— What to do —
Copy out the listing below character for character, starting at the line that contains "You are a computer-use agent." and ending after the line that contains "Action: coord(1344,540)".

— Data extract —
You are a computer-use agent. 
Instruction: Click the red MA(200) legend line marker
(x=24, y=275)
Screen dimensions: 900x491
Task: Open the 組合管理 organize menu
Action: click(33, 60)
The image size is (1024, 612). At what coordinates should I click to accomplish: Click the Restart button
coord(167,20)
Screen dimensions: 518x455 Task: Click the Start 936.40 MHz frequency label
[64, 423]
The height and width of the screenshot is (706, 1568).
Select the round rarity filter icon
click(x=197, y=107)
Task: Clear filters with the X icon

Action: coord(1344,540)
--
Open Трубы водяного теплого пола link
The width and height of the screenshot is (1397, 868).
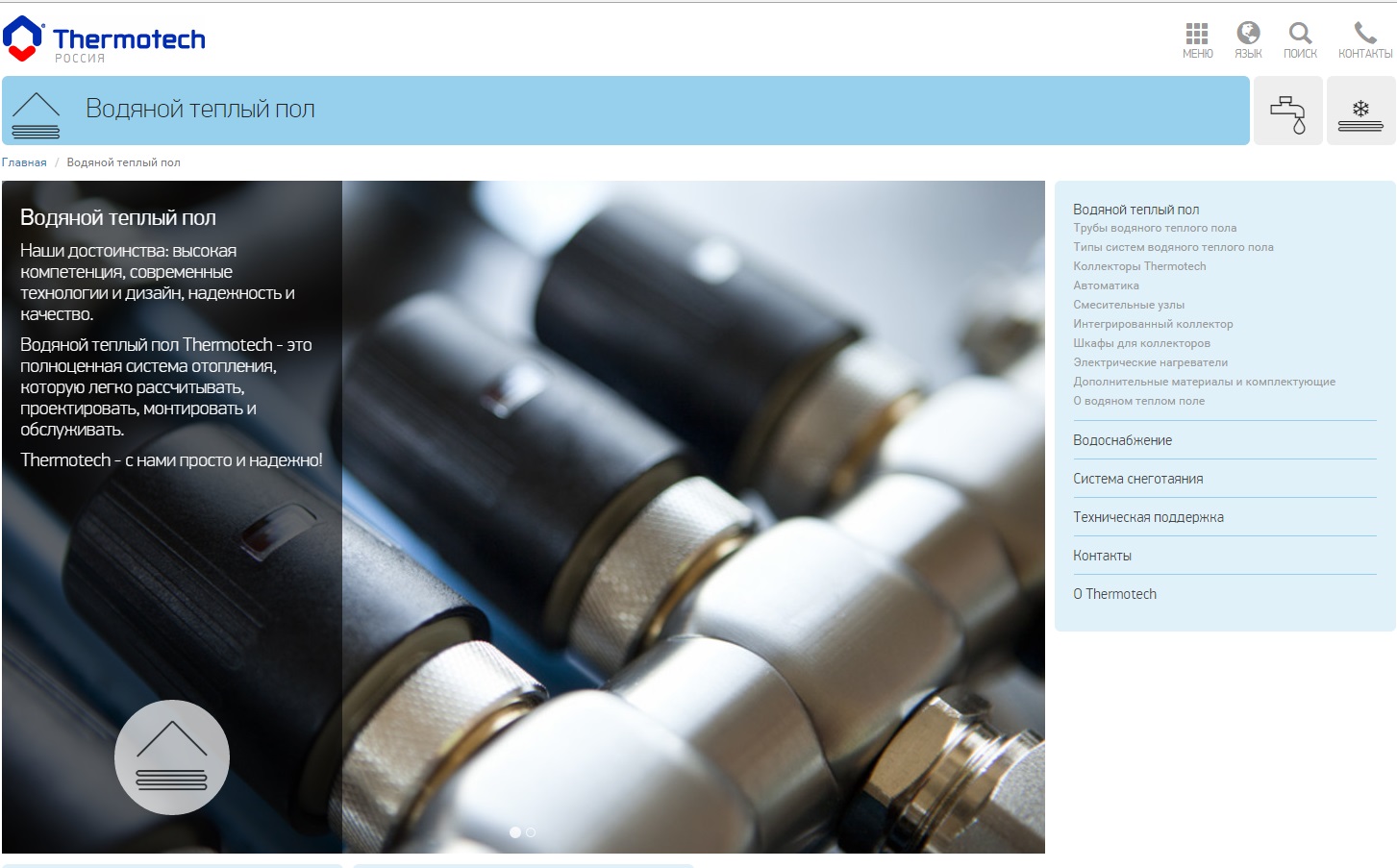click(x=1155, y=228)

— Exercise result —
You are a computer-use agent. 
Instruction: Click the red MA(200) legend line marker
(x=24, y=275)
Screen dimensions: 900x491
Task: Open the 組合管理 organize menu
Action: click(33, 60)
The image size is (1024, 612). At what coordinates should I click to accomplish: Click the Restart button
coord(167,20)
Screen dimensions: 518x455 Task: Click the Start 936.40 MHz frequency label
[64, 423]
The height and width of the screenshot is (706, 1568).
Select the round rarity filter icon
click(x=197, y=107)
Task: Clear filters with the X icon

Action: coord(1344,540)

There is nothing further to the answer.